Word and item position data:
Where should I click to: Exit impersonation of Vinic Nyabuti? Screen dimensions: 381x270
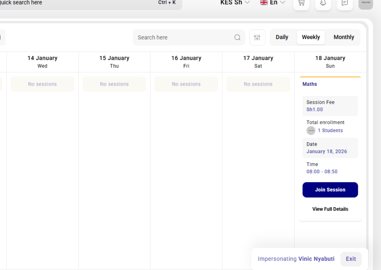pos(351,259)
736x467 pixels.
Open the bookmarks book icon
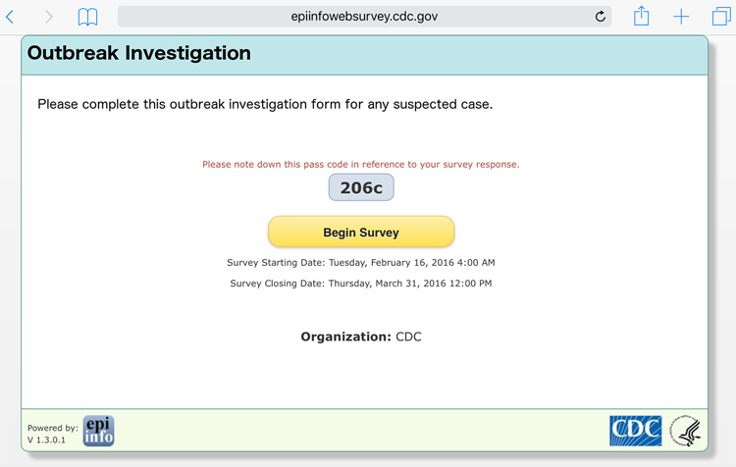point(87,17)
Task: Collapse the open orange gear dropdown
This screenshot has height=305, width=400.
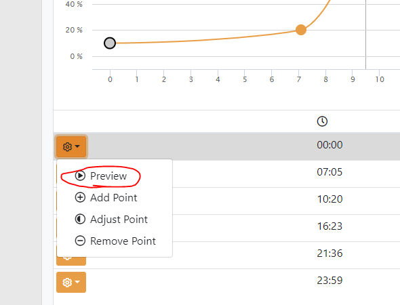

WRITTEN TASK:
Reproduce every line of the records above, including the requests, but multiply each coordinate given in the answers by 0.85 and round the result to a whole number, with halves rounded up. Leave the pictures out.

ANSWER TO THE EXERCISE:
Where should I click to: Exit impersonation of Vinic Nyabuti? Screen dimensions: 381x270
pos(298,220)
736x467 pixels.
Open the bookmarks book icon
point(74,14)
Task: Collapse the open orange gear dropdown
This screenshot has height=305, width=400.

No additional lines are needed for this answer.